A Faul’s Errand: Washington’s Amateur Diplomacy – An Obituary

by | Aug 11, 2014


Some ten years ago, as a financial strategist/fund manager in post-crisis Moscow, while laboring away over my strategy monthly “Truth and Beauty (and Russian Finance)” with its recurrent theme that Russia was embarking upon her New Asian Century (i.e. turning away from the West to build bridges to China), I was surprised to receive a polite rejoinder from one of my readers: the prominent Stanford academic Michael McFaul – even then seen as a rising star in Eastern European policy for the US Democrat Party.

The professorial McFaul gently admonished me that I was deeply misguided in my belief that the Russian Bear would embrace the Chinese Dragon. Quite the opposite, he intoned, “The Russians are so terrified of China that they will be forced to beg Washington for a military alliance – at whatever price the Pentagon sees fit to demand!”

The ensuing years have not been kind to that prediction. While we fund managers are judged upon our track records, and few careers would survive such a blunder, being a politician (or a journalist) means never having to say, “I’m sorry”.

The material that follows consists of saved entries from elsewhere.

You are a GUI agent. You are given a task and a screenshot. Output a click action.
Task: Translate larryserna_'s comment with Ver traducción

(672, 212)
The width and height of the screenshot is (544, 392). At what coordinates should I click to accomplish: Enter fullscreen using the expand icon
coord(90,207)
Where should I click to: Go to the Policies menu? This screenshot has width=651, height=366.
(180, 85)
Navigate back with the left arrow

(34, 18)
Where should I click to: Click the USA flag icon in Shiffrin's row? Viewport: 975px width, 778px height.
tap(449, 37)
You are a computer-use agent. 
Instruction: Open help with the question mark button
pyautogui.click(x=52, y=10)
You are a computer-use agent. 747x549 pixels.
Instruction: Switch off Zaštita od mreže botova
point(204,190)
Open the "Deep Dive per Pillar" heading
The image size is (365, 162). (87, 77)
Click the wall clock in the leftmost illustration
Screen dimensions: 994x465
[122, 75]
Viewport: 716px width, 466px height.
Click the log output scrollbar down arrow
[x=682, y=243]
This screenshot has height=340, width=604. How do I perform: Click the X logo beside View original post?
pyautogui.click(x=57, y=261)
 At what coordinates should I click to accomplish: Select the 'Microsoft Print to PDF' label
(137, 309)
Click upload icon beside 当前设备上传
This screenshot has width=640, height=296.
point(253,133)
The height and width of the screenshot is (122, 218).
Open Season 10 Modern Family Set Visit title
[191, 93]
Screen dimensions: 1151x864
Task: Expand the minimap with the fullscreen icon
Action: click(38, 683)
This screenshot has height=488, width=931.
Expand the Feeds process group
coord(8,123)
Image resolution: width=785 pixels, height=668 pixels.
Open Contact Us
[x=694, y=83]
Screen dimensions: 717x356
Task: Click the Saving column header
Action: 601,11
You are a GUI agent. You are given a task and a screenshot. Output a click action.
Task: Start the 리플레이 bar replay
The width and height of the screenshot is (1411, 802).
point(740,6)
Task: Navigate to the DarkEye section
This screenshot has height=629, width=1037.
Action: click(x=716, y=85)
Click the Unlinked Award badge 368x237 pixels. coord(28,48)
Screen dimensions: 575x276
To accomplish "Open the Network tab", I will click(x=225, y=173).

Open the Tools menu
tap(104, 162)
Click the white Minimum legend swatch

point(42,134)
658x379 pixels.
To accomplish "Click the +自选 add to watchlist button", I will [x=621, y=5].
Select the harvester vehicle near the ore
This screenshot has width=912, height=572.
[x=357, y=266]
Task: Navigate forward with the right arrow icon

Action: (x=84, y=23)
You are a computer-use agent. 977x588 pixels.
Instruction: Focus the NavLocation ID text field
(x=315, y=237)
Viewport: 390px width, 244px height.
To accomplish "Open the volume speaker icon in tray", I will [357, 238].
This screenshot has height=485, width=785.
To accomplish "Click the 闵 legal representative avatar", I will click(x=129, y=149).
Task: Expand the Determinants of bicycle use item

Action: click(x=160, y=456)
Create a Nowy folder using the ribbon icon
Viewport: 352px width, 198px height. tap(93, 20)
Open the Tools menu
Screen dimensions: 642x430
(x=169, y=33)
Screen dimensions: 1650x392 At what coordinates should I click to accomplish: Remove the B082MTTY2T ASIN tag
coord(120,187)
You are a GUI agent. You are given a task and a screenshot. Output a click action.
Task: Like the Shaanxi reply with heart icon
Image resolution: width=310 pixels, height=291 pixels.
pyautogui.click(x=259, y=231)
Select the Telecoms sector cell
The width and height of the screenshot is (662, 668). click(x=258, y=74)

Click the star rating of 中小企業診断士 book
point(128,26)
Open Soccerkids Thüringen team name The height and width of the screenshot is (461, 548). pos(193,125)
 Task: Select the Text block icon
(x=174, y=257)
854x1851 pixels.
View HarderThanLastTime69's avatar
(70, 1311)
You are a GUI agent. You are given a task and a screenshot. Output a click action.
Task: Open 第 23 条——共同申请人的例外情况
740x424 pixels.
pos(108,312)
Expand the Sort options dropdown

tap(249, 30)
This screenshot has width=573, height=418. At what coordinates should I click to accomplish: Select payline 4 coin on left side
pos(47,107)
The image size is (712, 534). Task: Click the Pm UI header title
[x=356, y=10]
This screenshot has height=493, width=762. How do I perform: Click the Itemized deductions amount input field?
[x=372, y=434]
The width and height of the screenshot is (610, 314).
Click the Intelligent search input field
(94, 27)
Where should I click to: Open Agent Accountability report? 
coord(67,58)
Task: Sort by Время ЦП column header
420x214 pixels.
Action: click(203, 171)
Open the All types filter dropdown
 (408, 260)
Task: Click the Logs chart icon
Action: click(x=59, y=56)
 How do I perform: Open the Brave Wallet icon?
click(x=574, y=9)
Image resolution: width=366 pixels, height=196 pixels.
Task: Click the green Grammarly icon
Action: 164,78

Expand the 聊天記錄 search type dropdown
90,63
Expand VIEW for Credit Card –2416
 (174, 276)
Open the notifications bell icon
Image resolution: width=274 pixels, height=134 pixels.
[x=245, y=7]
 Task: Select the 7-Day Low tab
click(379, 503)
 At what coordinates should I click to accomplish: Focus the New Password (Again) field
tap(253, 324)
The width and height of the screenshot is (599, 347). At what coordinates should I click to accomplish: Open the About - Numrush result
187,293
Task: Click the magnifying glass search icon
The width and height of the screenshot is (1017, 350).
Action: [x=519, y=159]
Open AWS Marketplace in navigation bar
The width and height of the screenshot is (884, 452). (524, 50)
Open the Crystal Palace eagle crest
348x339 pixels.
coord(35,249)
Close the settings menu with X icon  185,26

A few years later, as US-Russian relations were becoming increasingly envenomed, McFaul was drafted in as ambassador to Moscow with a mission to salvage Obama’s desperately imperiled “Russia Reset.” A worse choice could hardly have been imagined.

Most countries have a corps of professional diplomats – graduates of specialized academies who begin their careers as first secretaries in relatively obscure embassies, learning their craft under an experienced senior diplomat before being considered for promotion to more prominent positions. US Embassies, on the other hand, most often go either to the highest bidder – the fund raisers bringing in the most money for the successful presidential candidate – or, just occasionally, to ideologues chosen as a sop to their political backers. The former tend to be harmless – the latter, far less so. McFaul was an ideologue with a mission to promote Washington hegemony under the guise of democracy support – and a rank amateur at diplomacy. He took up his position with an egregious breach of the most basic ambassadorial practice, holding high-profile public meetings with a rag-tag bunch of anti-Kremlin activists and self-styled dissidents – acceptable for a private citizen or a militant with an NGO, but unheard of for an ambassador. Imagine for a moment the reaction had the Russian ambassador to Washington begun his posting not with a courtesy visit to various cultural institutions, but with noisy meetings with Occupy Wall Street and 9/11 Conspiracy theorists.

It was downhill from there. By the end, the hapless McFaul was treated as persona non-grata in the Kremlin, boycotted by high-ranking Russian officials, and increasingly isolated in his embassy, where the State Department was obliged to short-circuit him out of any remaining negotiations between Washington and the Kremlin. Bored, lonely and frustrated, he compensated with further provocations – supporting such disparate causes as the porno-punk band Pussy Riot. Toward the end, even most anti-Kremlin activists tended to avoid being seen with him in public.

By the time the US State Department pulled him out in a belated damage-control exercise (as a courtesy he was allowed to resign, stating that he was giving up the ambassadorship which was to be the culmination of his career, “in order to be closer to [his] family in California”), his mission to Moscow was a shambles, even from the standpoint of his Washington backers. His clumsy showmanship had served only to undermine the Russian liberal forces he most wished to support, tainting them as being in the pay of a hostile foreign power, while contributing to the rise of exactly those factions in Russia most inimical to his own country.

Ultimately disowned even by those Russian liberals he purported to support, he shall now spend the balance of his career writing angry editorials impotently calling for still more NGOs and propaganda organs aimed at convincing the increasingly anti-American Russians to overthrow their own government and to embrace those Washington factions most closely associated with the catastrophic Yeltsin years – before he gradually slips into oblivion, a mediocre academic who enjoyed a brief dream of grandeur. He will not be missed.